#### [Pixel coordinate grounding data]

┄┄┄┄┄┄

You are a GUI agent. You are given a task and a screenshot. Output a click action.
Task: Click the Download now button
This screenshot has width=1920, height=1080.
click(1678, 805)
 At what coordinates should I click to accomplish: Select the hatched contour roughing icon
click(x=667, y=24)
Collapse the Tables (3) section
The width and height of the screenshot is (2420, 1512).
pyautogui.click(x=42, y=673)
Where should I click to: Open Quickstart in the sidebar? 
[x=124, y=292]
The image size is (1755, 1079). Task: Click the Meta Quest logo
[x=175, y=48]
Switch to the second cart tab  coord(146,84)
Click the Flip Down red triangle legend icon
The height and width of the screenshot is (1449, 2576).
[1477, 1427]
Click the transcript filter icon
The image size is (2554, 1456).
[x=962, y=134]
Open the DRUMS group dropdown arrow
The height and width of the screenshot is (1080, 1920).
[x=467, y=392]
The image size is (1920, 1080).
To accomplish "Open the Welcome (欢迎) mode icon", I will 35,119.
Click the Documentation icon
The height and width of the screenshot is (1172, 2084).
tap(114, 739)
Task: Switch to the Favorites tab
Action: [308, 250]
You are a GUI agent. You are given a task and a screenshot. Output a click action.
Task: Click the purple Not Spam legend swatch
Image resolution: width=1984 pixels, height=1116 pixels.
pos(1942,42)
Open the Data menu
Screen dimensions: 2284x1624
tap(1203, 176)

┄┄┄┄┄┄

#### [YOUR GOAL]
Each record above must be given again exactly.

#### [COMPLETED EXERCISE]
You are a GUI agent. You are given a task and a screenshot. Output a click action.
Task: Click the Download now button
This screenshot has width=1920, height=1080.
click(1678, 805)
 At what coordinates should I click to accomplish: Select the hatched contour roughing icon
click(x=667, y=24)
Collapse the Tables (3) section
The width and height of the screenshot is (2420, 1512).
pyautogui.click(x=42, y=673)
Where should I click to: Open Quickstart in the sidebar? 
[x=124, y=292]
The image size is (1755, 1079). Task: Click the Meta Quest logo
[x=175, y=48]
Switch to the second cart tab  coord(146,84)
Click the Flip Down red triangle legend icon
The height and width of the screenshot is (1449, 2576).
[1477, 1427]
Click the transcript filter icon
The image size is (2554, 1456).
[x=962, y=134]
Open the DRUMS group dropdown arrow
The height and width of the screenshot is (1080, 1920).
[x=467, y=392]
The image size is (1920, 1080).
To accomplish "Open the Welcome (欢迎) mode icon", I will 35,119.
Click the Documentation icon
The height and width of the screenshot is (1172, 2084).
tap(114, 739)
Task: Switch to the Favorites tab
Action: [308, 250]
You are a GUI agent. You are given a task and a screenshot. Output a click action.
Task: Click the purple Not Spam legend swatch
Image resolution: width=1984 pixels, height=1116 pixels.
pos(1942,42)
Open the Data menu
Screen dimensions: 2284x1624
tap(1203, 176)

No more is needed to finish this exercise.